When he was 19, Al-Amoudi migrated from Ethiopia to Saudi Arabia with his family. In Saudi Arabia, the young Al-Amoudi built a personal relationship with the Kingdom’s ruling family. As a result, in 1988 he cornered an important contract to build the Saudi government’s $30 billion nationwide underground oil storage complex. That contract cemented his fortune and instantly made him a billionaire.

Al-Amoudi eventually returned back home to Ethiopia in the mid-1980s and founded Mohammed International Development Research and Organization Companies (MIDROC), a diversified holding company which he used to gobble up gold mines from the government at a fraction of their real market value. Today, MIDROC Gold is Ethiopia’s exclusive gold exporter. One of its mines, called Legedenbi, has annually produces close to 5,000Kg of gold and silver.

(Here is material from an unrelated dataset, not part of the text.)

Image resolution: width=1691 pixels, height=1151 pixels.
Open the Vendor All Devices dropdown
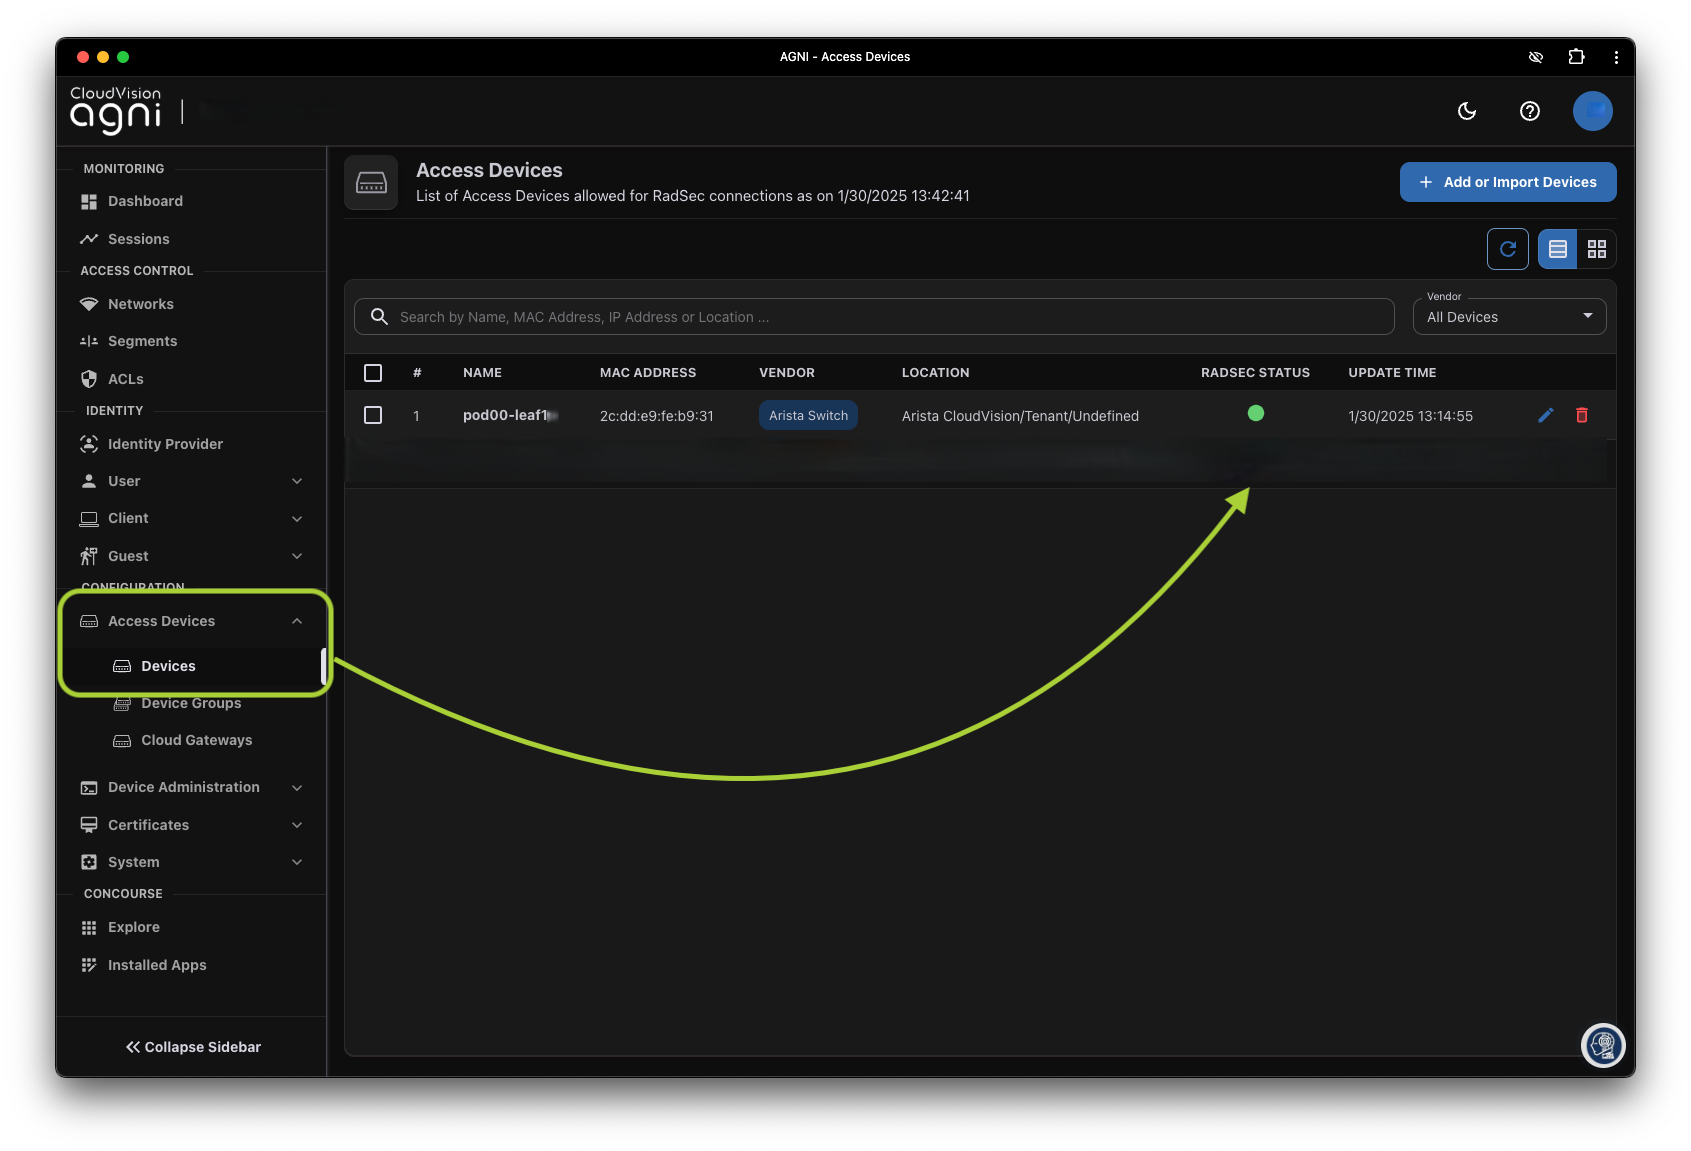click(x=1508, y=317)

Apart from mining, Al-Amoudi invested in several other sectors of the Ethiopian economy. He built the Sheraton Hotel in Addis Ababa, which is the country’s foremost 5-star hotel. He acquired 70 percent of Ethiopia’s National Oil Corporation and founded Tossa, Ethiopia’s first industrial steel production plant, which is expected to produce at least 1.9m tonnes of steel per annum as from 2014.

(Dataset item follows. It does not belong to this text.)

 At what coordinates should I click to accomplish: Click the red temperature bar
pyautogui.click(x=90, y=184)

Al-Amoudi’s other holdings in the country include a 69 percent stake in Addis Tyre, Ethiopia’s sole manufacturer of Tyres; Saudi Star Agricultural Development Plc, which is developing 1,200,000 acres of Ethiopian land for the production of rice, sugar, wheat and other commodities.

The bulk of the Sheikh’s business success has also been built around Sweden. In 1994, Al Amoudi spent $750 million in acquiring Sweden’s largest integrated energy company, OK Petroleum, and subsequently renamed the company Preem Petroleum. He invested heavily in extending the capacity of its refineries, substantially increasing the number of its gas service stations around the country and acquiring more deep offshore assets.

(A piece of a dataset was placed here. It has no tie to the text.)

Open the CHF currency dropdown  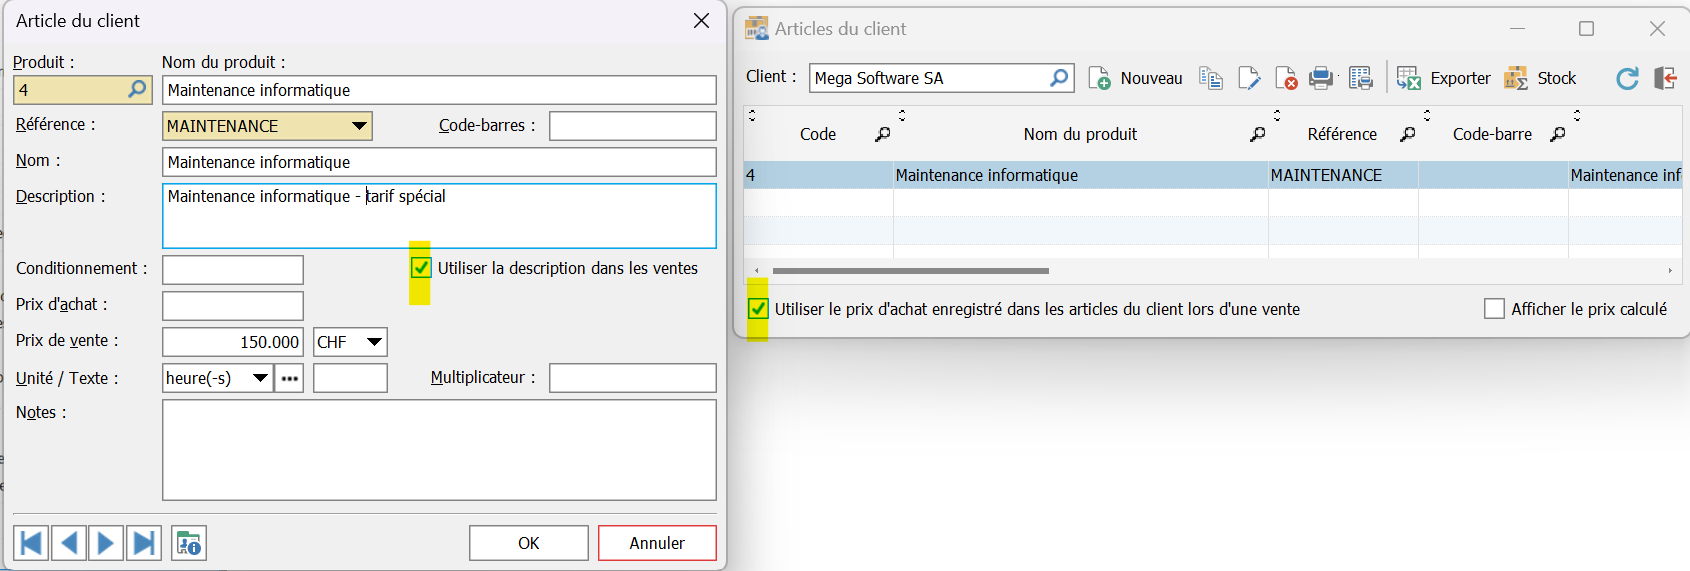click(374, 342)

In 1999, Al-Amoudi’s Swedish-registered investment company, Corral, acquired a controlling interest in two Moroccan oil refining companies- Samir and SCP. Al-Amoudi merged the two companies and further invested half a billion dollars in modernizing the plant. Today, Corral is the undisputed market leader in Morocco’s Energy sector, both in distribution and refining.

Al-Amoudi’s empire built around construction, mining and oil employs over 40,000 people in Sweden, and the man who many love to refer to as ‘The Sheikh’ has given away millions of dollars to philanthropic causes in religion, sports and education in Ethiopia, the United States and Saudi Arabia.

In July 2010, he financed the creation of the Sheikh Mohammed Hussein Al Amoudi Center for Breast Cancer Research at King Abdulaziz University in Saudi Arabia. He is also one of the largest donors to the William J. Clinton foundation, and has fully funded the King Abdullah Institute for Nanotechnology at King Saud University.